Hours before the six contenders to replace Theresa May were due to be whittled down by the party’s lawmakers, Andrea Leadsom declared her support for Johnson, the clear favourite.
“He is the best placed to get us out of the EU at the end of October,” Leadsom, a former leader of the House of Commons who was eliminated from the leadership contest last week, told LBC radio. “Secondly, I do believe he is an election winner.”
On Monday, health minister Matt Hancock, who quit the race on Friday, also backed Johnson, despite their contrasting views on Brexit, saying he was almost certain to win the contest.
Johnson, a former London mayor and foreign minister, has given unequivocal statements that he will take Britain out of the European Union by Oct. 31 whether or not an agreement can be struck with the bloc to smooth the transition.
“We must leave the EU on October 31st, with or without a deal,” Johnson wrote again on Twitter on Tuesday.
Sterling fell to its lowest level against the U.S. dollar in nearly six months on Tuesday.
‘CONFRONTATION WITH EU’
“It looks like Boris Johnson is going to be the next prime minister unless there is a big surprise and that indicates a looming confrontation with the European Union,” said Lee Hardman, a FX strategist at MUFG in London.

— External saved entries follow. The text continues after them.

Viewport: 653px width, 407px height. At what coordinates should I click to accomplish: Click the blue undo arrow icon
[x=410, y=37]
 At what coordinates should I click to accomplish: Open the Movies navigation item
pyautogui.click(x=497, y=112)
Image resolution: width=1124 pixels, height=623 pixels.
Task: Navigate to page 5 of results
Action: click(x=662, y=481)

Johnson was due to participate in a televised debate on Tuesday evening along with the candidates who survive the second round of voting.

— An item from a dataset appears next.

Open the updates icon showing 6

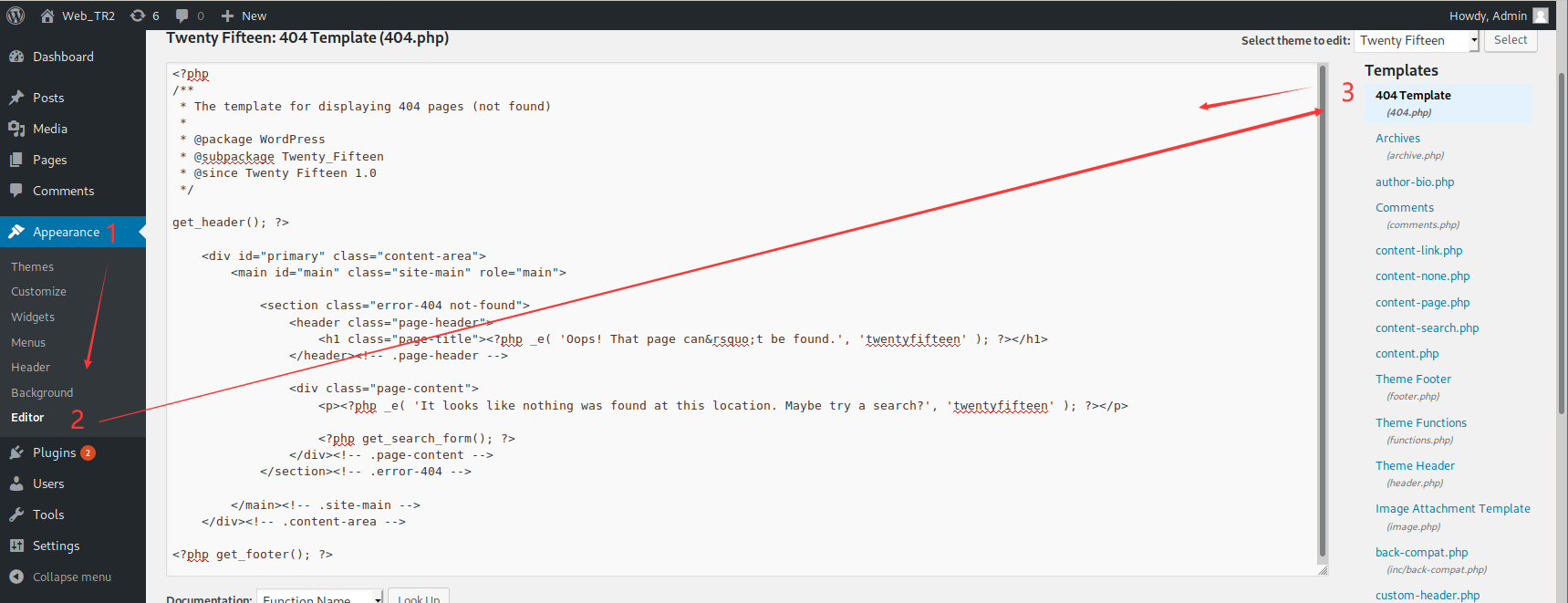tap(138, 16)
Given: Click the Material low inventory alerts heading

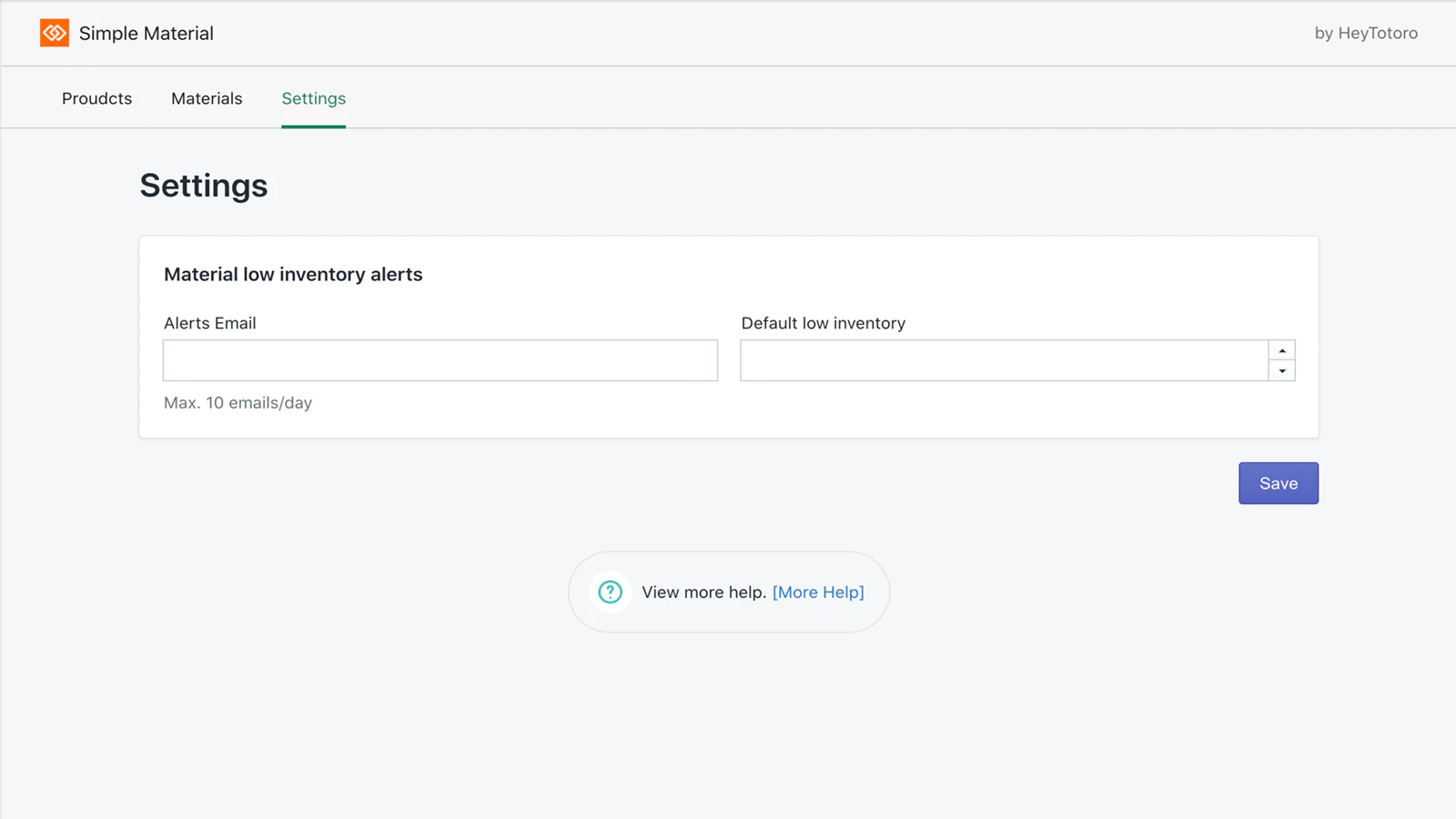Looking at the screenshot, I should 293,275.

Those who do not receive the backing of more than 33 of the 313 Conservative lawmakers will be eliminated. If all candidates have more than 32 votes, the one with the fewest is eliminated.
Johnson opted not to appear in a first debate on Sunday and stayed away from question-and-answer sessions in parliament that the other five candidates attended on Monday.
His rivals kept up their calls on Johnson to spell out his plans for Brexit in more detail.
“What I find alarming and I want to try to clarify as soon as possible, hopefully in these debates this evening, is that half the people in his campaign have got the impression that he intends to leave on Oct. 31 with no deal,” Rory Stewart, Britain’s aid minister, told BBC radio.
“And the other half seem to have got the impression that he’s going for the softest of soft Brexits. The only way that we are going to have stability in our government, or our party or our country, is if people trust us.”
Johnson’s rivals hope that during Tuesday’s debate he will commit more of the gaffes that have marked his career.
But, barring a major upset, he looks set to make the final two in the race, when mainly pro-Brexit Conservative Party members will cast the deciding votes in July.
Johnson’s willingness to contemplate a no-deal Brexit could set up a clash with parliament which has voted against such an outcome. Brussels has ruled out a re-negotiation of the Withdrawal Agreement, the divorce deal it reached with May last year.
Johnson won the support of 114 Conservative lawmakers in the first round of the leadership contest. The result of Tuesday’s second round of voting is due around 1700 GMT.